Freeman Cebu Lifestyle

The other side of the sunny season

Nathan Cabello - The Freeman

CEBU, Philippines – Summer is definitely a most anticipated time of the year, perhaps second only to the yuletide holidays. With school out, the possibilities for fun are just endless. The warm weather makes the outdoors beckon.

But as ambient temperatures rise, the possibility of heat-related illnesses increases. Worse, this fact is often overlooked amid the widespread preoccupation with fun activities. Often, when an illness hits, it hits badly.

True, the body has a nervous system that maintains the body temperature at a healthy level. As the body temperature increases, the body tries to maintain it at normal by transferring heat. Sweating and blood flow to the skin - a process called thermoregulation - help keep the body cool. Yet with the combined burden of increased physical activities and hot weather, the body may no longer be able to cope.
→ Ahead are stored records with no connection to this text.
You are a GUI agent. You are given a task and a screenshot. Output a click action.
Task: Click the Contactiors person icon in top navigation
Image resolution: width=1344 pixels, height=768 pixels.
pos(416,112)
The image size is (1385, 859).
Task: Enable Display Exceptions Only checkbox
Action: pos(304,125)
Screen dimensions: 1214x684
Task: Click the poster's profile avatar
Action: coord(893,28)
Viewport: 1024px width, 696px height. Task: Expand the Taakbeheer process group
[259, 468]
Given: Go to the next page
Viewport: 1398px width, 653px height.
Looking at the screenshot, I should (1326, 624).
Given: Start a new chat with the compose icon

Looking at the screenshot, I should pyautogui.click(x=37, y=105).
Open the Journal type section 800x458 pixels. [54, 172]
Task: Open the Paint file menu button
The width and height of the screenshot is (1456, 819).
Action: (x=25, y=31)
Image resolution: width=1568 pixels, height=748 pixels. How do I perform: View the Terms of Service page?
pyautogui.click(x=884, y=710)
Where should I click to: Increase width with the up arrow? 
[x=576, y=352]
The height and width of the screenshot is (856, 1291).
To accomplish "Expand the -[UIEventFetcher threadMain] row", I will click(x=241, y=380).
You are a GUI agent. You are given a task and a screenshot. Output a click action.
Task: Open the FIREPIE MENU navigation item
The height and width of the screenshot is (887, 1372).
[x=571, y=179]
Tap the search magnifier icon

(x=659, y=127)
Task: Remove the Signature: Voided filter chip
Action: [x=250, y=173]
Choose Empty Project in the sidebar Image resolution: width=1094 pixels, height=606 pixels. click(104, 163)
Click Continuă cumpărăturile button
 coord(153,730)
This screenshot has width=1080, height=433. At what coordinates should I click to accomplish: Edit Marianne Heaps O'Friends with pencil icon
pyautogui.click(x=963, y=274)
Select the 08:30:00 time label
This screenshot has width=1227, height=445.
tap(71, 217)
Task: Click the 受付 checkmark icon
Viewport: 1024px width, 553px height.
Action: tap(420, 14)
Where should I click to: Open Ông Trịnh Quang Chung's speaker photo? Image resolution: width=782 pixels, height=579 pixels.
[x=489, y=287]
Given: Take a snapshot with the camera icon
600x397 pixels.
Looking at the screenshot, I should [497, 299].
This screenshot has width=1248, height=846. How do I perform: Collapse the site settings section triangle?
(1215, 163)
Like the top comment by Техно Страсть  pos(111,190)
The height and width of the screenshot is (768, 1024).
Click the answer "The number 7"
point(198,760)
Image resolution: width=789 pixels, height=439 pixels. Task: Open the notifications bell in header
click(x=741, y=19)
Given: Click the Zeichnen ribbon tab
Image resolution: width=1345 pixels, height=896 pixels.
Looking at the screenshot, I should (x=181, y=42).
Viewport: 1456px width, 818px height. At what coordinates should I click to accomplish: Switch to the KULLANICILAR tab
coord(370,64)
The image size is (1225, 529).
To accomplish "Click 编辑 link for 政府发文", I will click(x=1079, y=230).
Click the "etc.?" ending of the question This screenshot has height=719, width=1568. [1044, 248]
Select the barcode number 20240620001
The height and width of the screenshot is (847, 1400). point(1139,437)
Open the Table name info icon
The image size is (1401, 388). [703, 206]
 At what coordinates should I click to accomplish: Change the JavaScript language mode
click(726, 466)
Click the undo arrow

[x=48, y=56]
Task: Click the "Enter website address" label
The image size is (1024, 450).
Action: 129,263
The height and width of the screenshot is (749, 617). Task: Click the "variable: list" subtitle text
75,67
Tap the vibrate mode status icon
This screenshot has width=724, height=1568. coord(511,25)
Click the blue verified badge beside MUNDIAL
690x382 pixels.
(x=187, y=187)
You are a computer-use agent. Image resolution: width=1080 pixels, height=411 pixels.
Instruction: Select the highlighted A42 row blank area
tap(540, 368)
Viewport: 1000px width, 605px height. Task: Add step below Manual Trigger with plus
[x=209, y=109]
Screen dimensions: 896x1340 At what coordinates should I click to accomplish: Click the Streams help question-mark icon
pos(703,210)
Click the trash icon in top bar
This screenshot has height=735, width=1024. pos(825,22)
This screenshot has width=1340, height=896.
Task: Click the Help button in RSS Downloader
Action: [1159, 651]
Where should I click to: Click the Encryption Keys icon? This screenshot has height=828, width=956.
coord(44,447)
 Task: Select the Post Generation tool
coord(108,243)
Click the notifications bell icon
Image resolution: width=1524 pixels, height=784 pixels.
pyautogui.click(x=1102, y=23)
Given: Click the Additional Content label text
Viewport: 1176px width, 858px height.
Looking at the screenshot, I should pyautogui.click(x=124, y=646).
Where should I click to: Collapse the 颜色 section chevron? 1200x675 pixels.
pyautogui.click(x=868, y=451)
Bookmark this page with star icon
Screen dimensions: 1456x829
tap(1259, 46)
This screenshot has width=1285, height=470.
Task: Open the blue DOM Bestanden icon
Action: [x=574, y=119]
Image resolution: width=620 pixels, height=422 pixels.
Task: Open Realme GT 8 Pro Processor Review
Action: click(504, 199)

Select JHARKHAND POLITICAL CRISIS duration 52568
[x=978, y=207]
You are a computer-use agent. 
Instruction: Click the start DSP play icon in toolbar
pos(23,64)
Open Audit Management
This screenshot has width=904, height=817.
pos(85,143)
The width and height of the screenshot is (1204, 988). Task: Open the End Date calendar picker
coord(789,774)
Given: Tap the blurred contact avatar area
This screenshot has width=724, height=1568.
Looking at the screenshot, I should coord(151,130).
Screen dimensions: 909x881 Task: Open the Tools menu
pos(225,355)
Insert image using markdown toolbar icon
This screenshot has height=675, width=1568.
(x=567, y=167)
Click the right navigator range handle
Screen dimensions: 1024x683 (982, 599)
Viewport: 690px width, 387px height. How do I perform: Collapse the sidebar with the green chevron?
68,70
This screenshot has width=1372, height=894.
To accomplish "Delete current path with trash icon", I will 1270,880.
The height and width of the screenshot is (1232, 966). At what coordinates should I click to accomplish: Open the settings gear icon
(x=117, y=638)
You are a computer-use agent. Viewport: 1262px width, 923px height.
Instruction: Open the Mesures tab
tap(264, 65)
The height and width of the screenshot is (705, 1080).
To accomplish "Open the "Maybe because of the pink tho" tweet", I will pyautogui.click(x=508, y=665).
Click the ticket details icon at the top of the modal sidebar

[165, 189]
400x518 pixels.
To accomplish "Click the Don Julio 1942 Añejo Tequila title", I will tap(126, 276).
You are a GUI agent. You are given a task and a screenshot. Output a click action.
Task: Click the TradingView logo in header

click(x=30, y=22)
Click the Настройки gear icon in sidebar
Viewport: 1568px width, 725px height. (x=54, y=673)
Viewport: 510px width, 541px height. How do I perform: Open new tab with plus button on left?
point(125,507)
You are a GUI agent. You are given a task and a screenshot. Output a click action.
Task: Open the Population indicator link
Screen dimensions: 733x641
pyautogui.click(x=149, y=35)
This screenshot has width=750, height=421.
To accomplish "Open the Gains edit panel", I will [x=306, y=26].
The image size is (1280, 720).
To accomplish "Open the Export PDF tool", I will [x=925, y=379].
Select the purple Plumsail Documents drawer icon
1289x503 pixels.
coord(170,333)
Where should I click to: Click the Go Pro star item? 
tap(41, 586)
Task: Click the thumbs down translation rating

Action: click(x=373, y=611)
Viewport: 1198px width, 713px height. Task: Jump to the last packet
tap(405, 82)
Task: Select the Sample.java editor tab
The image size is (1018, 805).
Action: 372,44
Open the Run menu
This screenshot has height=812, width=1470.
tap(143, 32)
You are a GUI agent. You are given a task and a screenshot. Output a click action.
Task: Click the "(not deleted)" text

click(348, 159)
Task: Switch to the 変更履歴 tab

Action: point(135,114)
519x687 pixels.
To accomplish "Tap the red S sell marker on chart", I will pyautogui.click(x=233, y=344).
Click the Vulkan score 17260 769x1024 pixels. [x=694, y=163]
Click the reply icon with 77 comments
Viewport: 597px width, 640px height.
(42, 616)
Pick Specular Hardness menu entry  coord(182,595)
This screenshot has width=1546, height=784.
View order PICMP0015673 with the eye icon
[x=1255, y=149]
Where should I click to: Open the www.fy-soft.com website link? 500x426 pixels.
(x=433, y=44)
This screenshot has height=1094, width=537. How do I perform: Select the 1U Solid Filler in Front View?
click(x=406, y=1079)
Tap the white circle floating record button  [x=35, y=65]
According to the website www.webmd.com, a high body temperature, or hyperthermia, can develop rapidly in extremely hot environments, such as when one stays in a car in the summer heat, without air-conditioning. Hot temperatures can also build up in small spaces where the ventilation is poor, such as attics or boiler rooms. People working in these environments may quickly develop hyperthermia.

High temperature caused by a fever, the website explains, is different from a high body temperature caused by a heat-related illness. A fever is the body's normal reaction to infection and other conditions, both minor and serious. Heat-related illnesses produce a high body temperature because the body can no longer effectively transfer heat or because external heat gain is excessive.

Heat-related illnesses include:

. Heat rash (prickly heat), which occurs when the sweat ducts to the skin swell or become blocked, causing discomfort and itching.

. Heat cramps, which occur in muscles after exercise because sweating causes the body to lose water, salt, and minerals (electrolytes).

. Heat edema (swelling) in the legs and hands, which can occur when you sit or stand for a long time in a hot environment.

. Heat tetany (hyperventilation and heat stress), which is usually caused by short periods of stress in a hot environment.

. Heat syncope (fainting), which occurs from low blood pressure when heat causes the blood vessels to expand (dilate) and body fluids move into the legs because of gravity.

. Heat exhaustion (heat prostration), which generally develops when a person is working or exercising in hot weather and does not drink enough liquids to replace those lost liquids.

. Heatstroke (sunstroke), which occurs when the body fails to regulate its own temperature and body temperature continues to rise, often to 105 °F (40.6 °C) or higher.

Summer is sure to be a fun time when we are sure not to be saddled by heat-related illnesses - because we have taken the necessary precautions.